The CAIA is the first state law in the U.S. to regulate high-risk AI systems used in employment. Employers who deploy tools like automated resume screeners, candidate assessments, or background scoring platforms will be required to provide consumer notices, appeals, and bias mitigation safeguards. In short, if AI meaningfully influences hiring or promotion decisions, it falls under the law’s scope.
According to HireRight’s 2025 Global Benchmark Report, nearly one-third of North American employers plan to use AI in talent acquisition and workforce management. That means many organizations could soon face compliance obligations—even if their AI programs are still in early pilot stages.
Governor Jared Polis signed the CAIA with hesitation, warning it could create a “complex compliance regime” that stifles innovation. Since then, lawmakers have debated narrowing definitions, exempting small businesses, or extending the timeline. The upcoming special legislative session will reopen that debate.
Some possibilities include:
Delaying implementation until 2027.
Refining definitions of “consequential decisions” to reduce compliance scope.

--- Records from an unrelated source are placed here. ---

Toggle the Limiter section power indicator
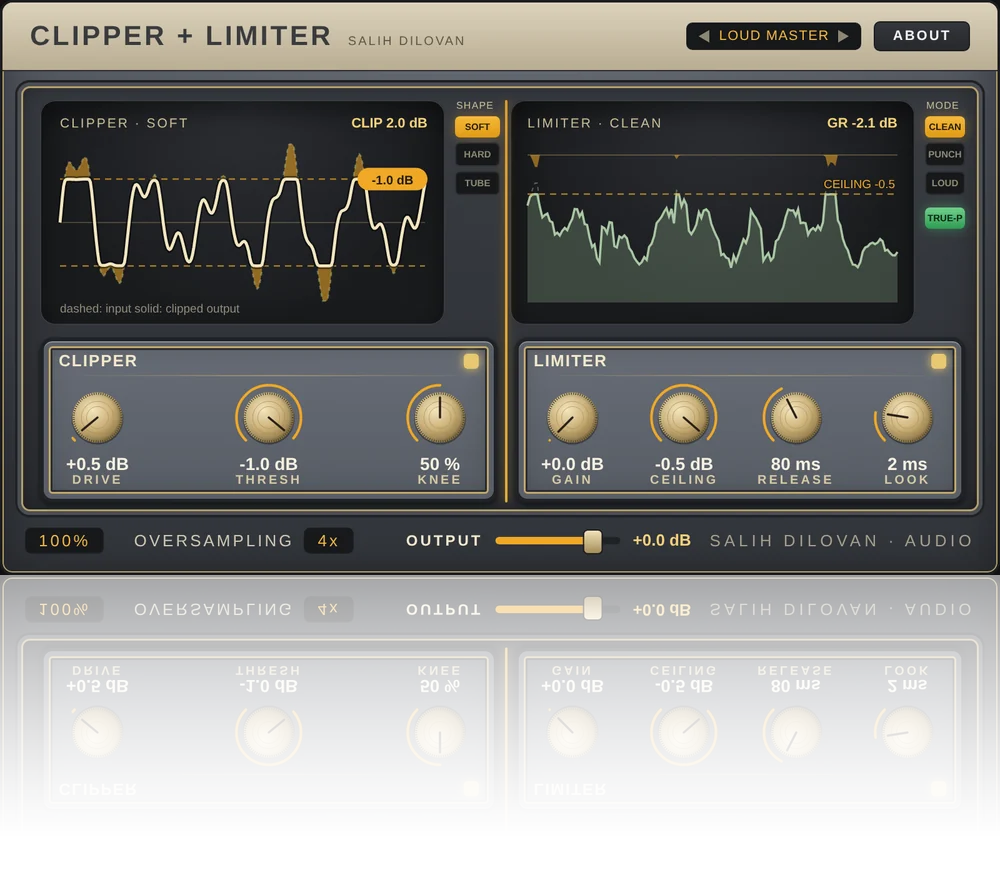1000x891 pixels. click(x=939, y=362)
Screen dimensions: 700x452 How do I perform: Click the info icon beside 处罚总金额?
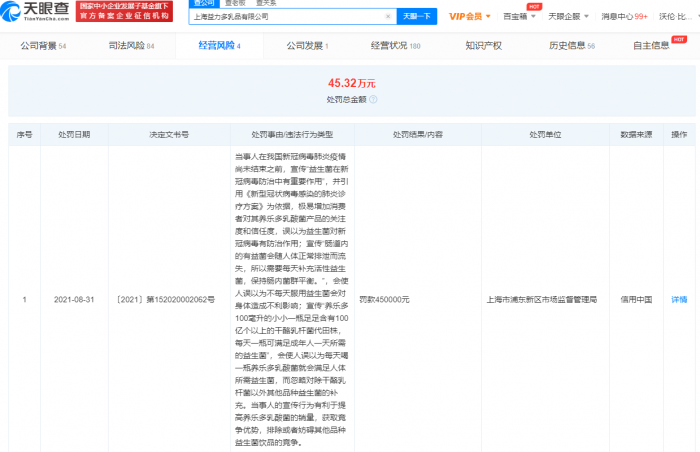coord(373,99)
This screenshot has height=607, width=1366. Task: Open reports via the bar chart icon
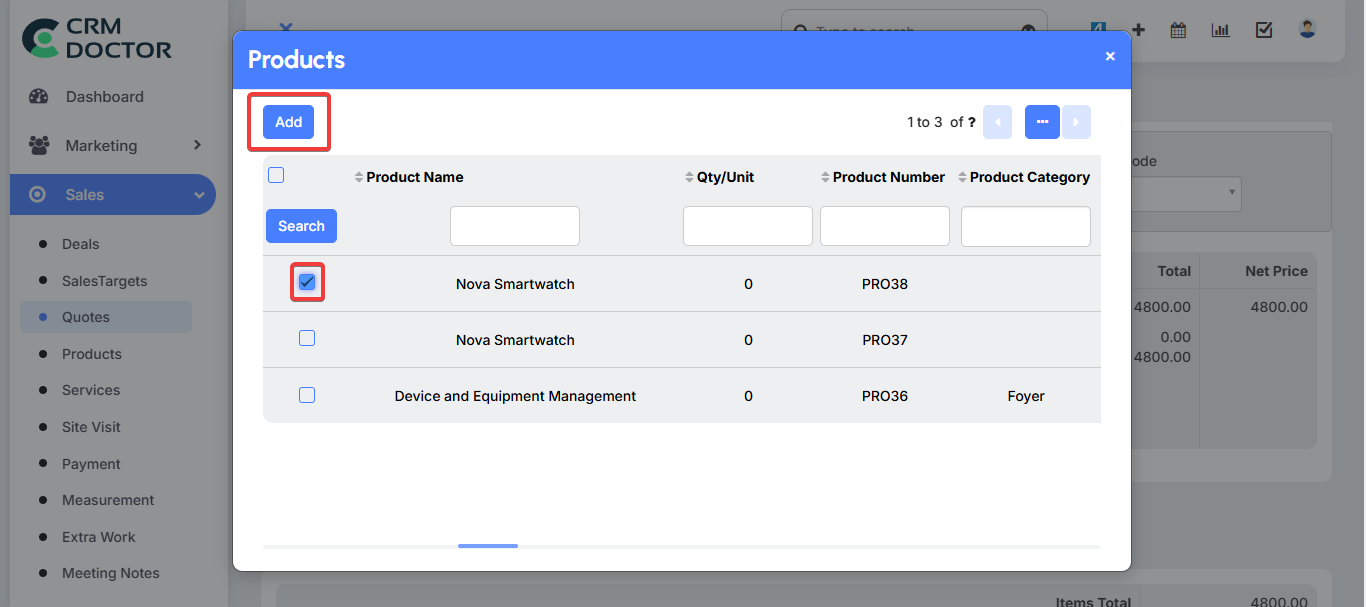[x=1220, y=30]

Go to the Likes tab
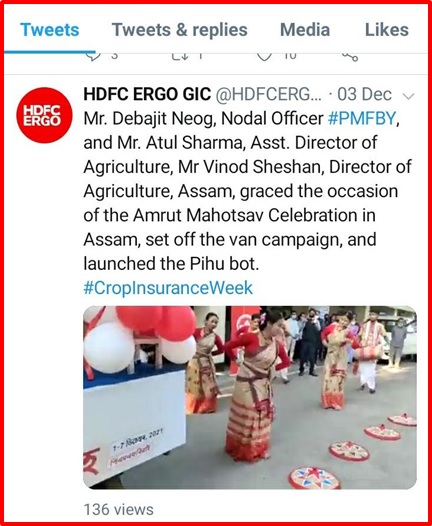click(x=387, y=30)
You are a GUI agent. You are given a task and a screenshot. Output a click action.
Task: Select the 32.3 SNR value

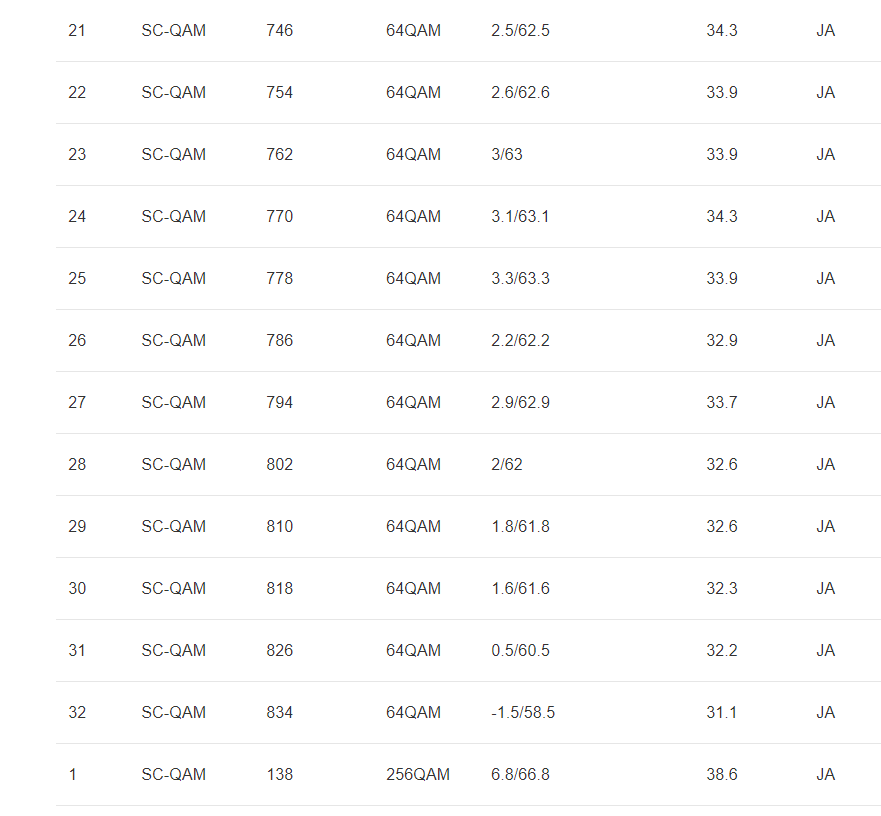point(722,589)
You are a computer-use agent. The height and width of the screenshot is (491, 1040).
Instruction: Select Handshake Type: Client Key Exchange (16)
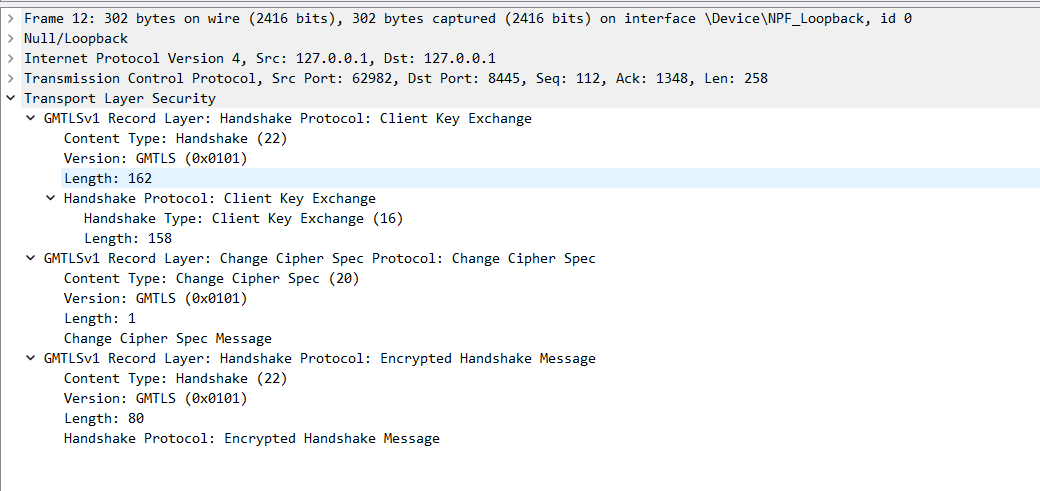click(x=243, y=218)
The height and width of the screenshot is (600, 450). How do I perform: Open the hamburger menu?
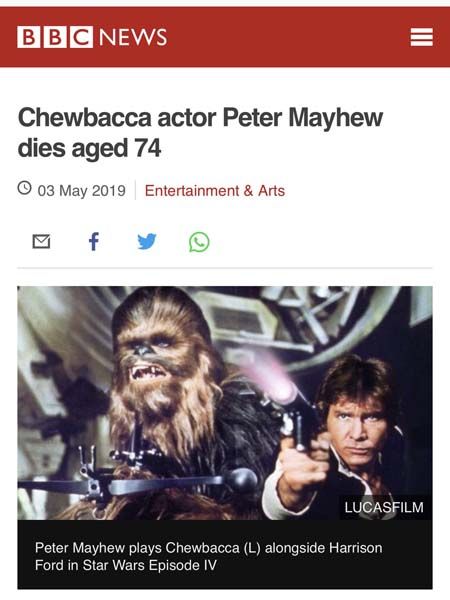tap(421, 37)
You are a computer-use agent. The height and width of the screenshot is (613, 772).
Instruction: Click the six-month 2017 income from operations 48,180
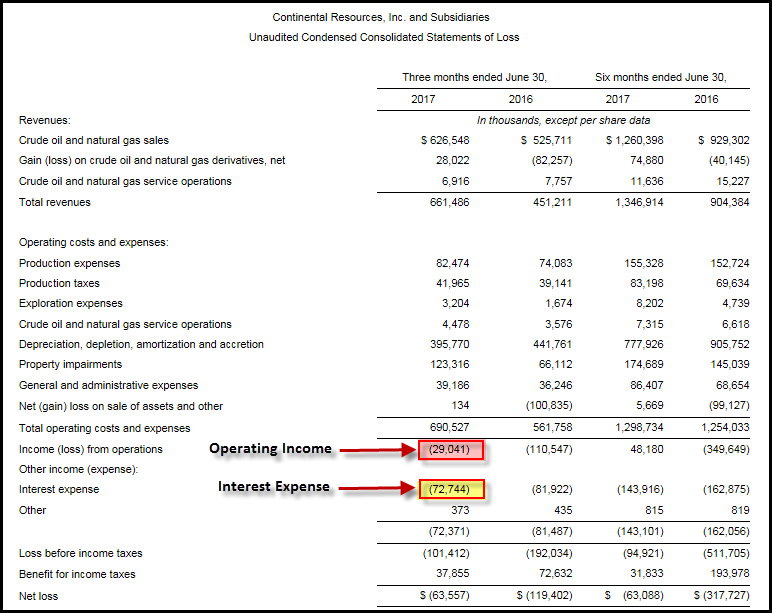click(646, 449)
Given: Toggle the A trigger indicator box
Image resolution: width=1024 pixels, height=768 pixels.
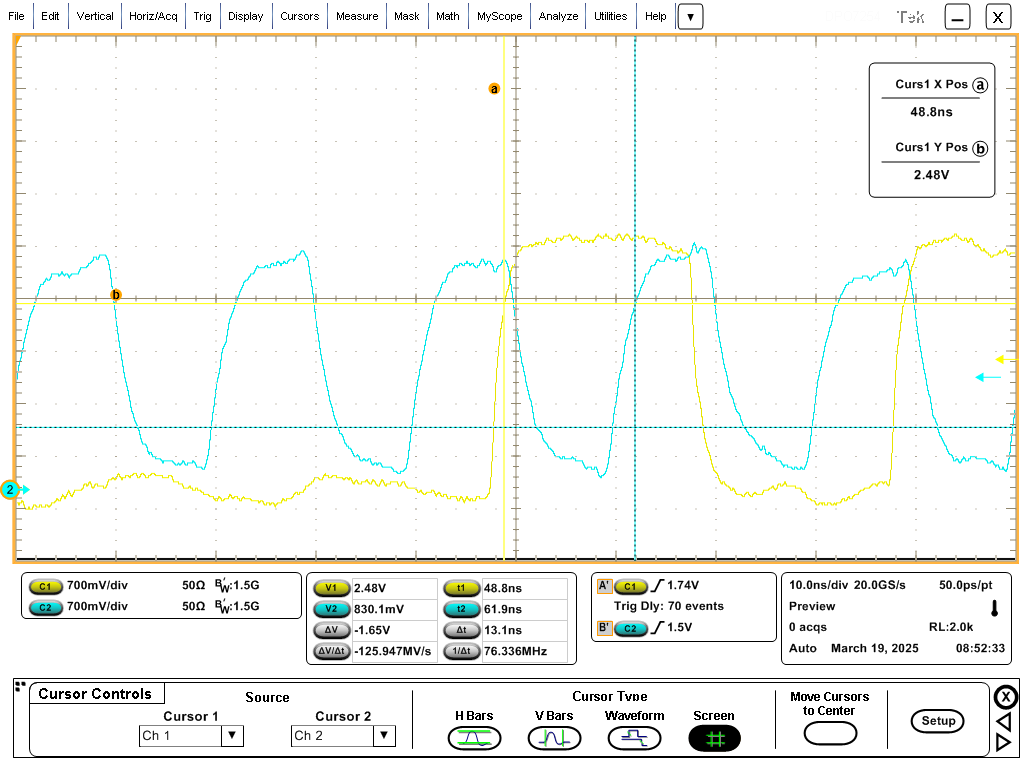Looking at the screenshot, I should tap(604, 586).
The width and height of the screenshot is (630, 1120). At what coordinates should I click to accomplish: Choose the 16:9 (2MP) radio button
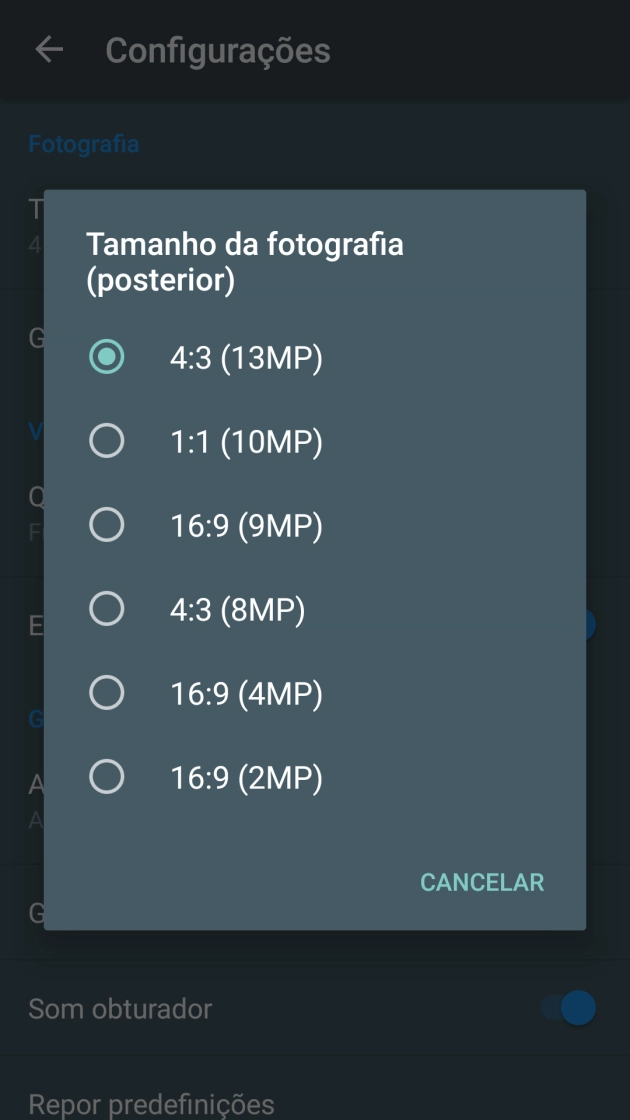[107, 777]
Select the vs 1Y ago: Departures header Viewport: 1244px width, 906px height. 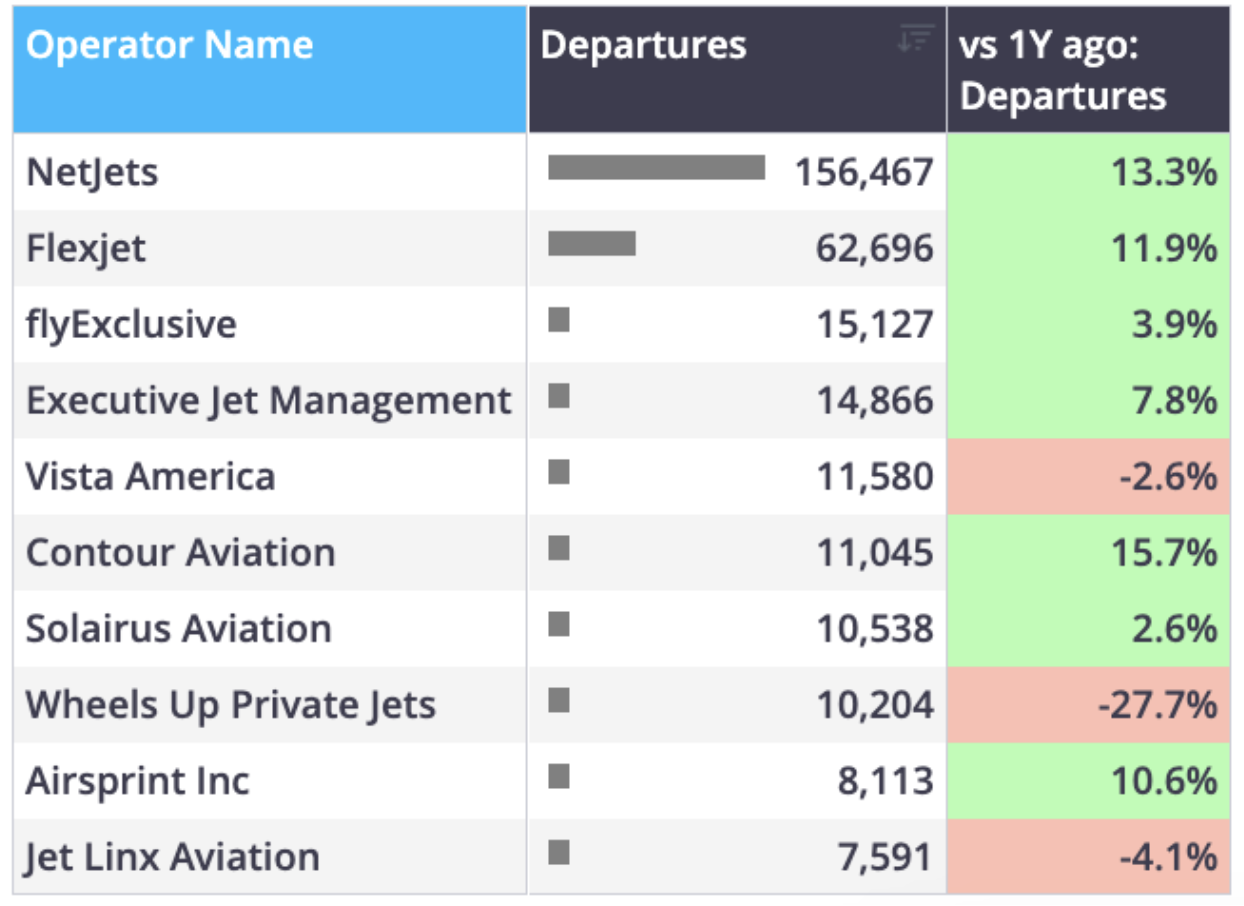click(1089, 70)
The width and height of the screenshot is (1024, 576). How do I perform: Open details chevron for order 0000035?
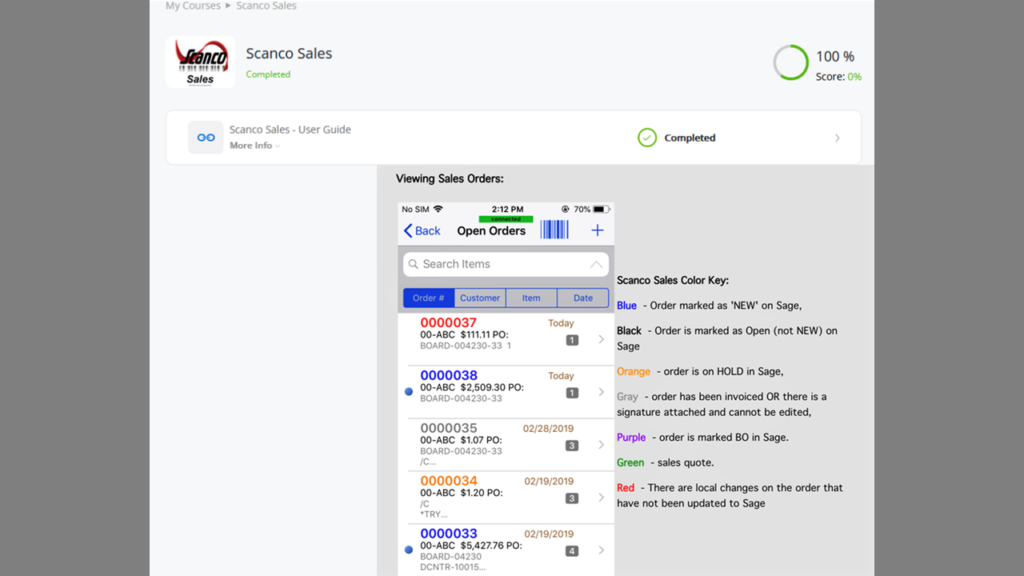(x=602, y=445)
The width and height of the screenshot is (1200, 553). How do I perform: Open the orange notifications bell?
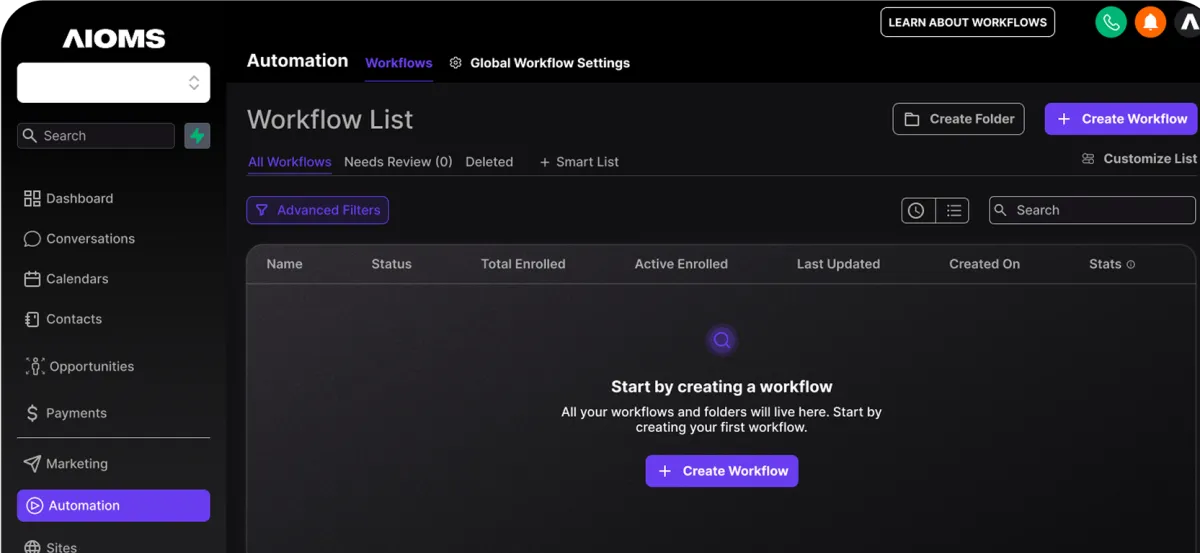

Phasing in requirements, starting with notices and appeals while postponing audits.
Leaving the law intact and relying on Attorney General rulemaking to clarify details.
What’s unlikely to change: the core consumer protection mandates backed by Senate Majority Leader Robert Rodriguez.
Even amid uncertainty, employers can’t afford to wait. A smart compliance strategy involves:
Identifying high-risk AI systems that directly impact hiring or promotion.
Engaging vendors early, since technical details will be critical for compliance.
Building a phased compliance plan that prioritizes consumer notices and appeal processes.
Designating an AI compliance lead to centralize risk management and documentation.
By preparing now, employers will be ready whether the law takes effect in 2026 or later.
Colorado’s AI hiring law may see adjustments in the special session, but its consumer protection backbone is here to stay. Employers should act as though the February 2026 deadline still stands—while keeping plans flexible in case lawmakers extend or refine the timeline. The safest move? Build transparency, disclosure, and bias-mitigation practices now.